Monday, October 4, 2010

Molly: Letter to Henry 9/29

I woke up and for the first time the animals were gone from the snow covered grounds, the white winter wonderland where we’ve held them for too long, cold. And I’ve been held for too long, cold. I look out the window: winter, spring, summer, or fall, it’s always the same—acres and acres of lost dreams, won by chance. You won Henry, but think of what you lost. Think—don’t you remember? You wanted to be a writer once, why did you ever put down your pen? Don’t answer that. I know what you’re going to say, and you know it never mattered to me. You sacrificed your art, traded it in for marble counters and silk ties. You did it for me, for our future. But, you’ve made me put my dreams on the cutting board with yours- - don’t you see that? Everyday you ask me, “aren’t you happy?” Do I look happy? I’ve forgotten how to smile, Henry, how to laugh.

I used to sit and look at the stars, map out paths, lives, that I’d never remember, but they were mine. Each night I’d leap from constellation to constellation, never ending in the same place in the sky, but always knowing they’d lead me home. And then I’d be called in, too late to be sitting outside-- it wasn’t proper for a young lady… all the excuses they used to give to bind me. And I listened for a long while, but eventually time moved on, paths changed, and the stars faded, never leading me anywhere true. I couldn’t pretend anymore about what they wanted for me and I grew up. The great thing about growing up, Henry, was that I didn’t have to pretend anymore, I knew what I wanted. You. And from that, they couldn’t keep me.

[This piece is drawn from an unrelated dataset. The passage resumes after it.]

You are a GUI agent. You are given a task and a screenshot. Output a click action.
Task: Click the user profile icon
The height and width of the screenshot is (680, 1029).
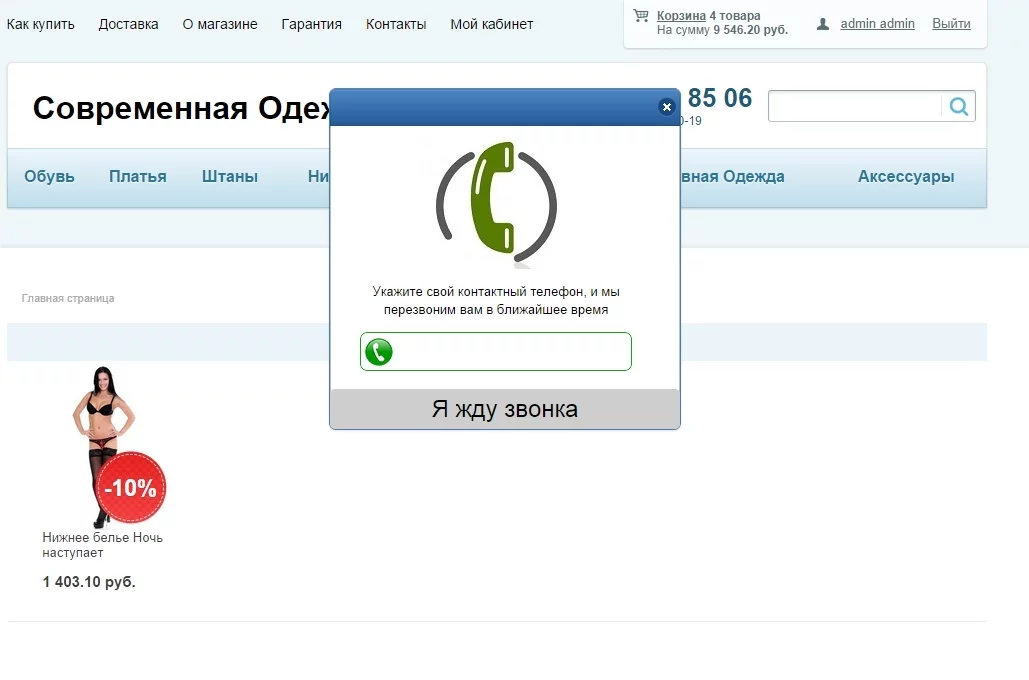tap(823, 24)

You came to me that day, after I emptied my shoebox filled of childish memories, and threw away my pocket full of stars saved for rainy days. I’d told them that nothing could stop our love and if they didn’t want you they couldn’t have me. That wasn’t enough for them, so I packed my things and left. But, I didn’t go far; you had won our life in hand of poker and with it their approval. They thought you were rich, a gentleman made in an hour, and so did you. But what is money worth? Not this life. This life that I cannot live anymore. A life I’m sure I never mapped out, never wanted.

But where do I go from here? I’m more constricted than ever. Everyone ended up happily ever after, except me. They got the fairy tale wedding and all the riches that came along with it. And you? I wish I could say you only wanted me, but my name is too important for you to forget. You gallivant through town, throwing money here and there, just to make sure any visitor knows who is king of the mountain. You’re my prince charming, yet you refuse to save me. I’m still the same girl who would risk it all for a chance at happiness. And I did, but money has changed you into something that you’re not. Or maybe it’s made you who you really are. In any case, Henry, you aren’t the man I married any longer. And I can’t wait around hoping that one day you will be again.

1 comment:

  1. Notes from Roy:
    Good letter, full of history, emotion, regret. It has a great dramatic edge because the stakes are so high. The writer is trying to aggressively reach out and get her hands on the reader. To make an impression, even maybe force a change. So the strength of that action makes it dramatic.

    Great imagery too. From the opening snow covered grounds, to the pocket full of stars, and throughout.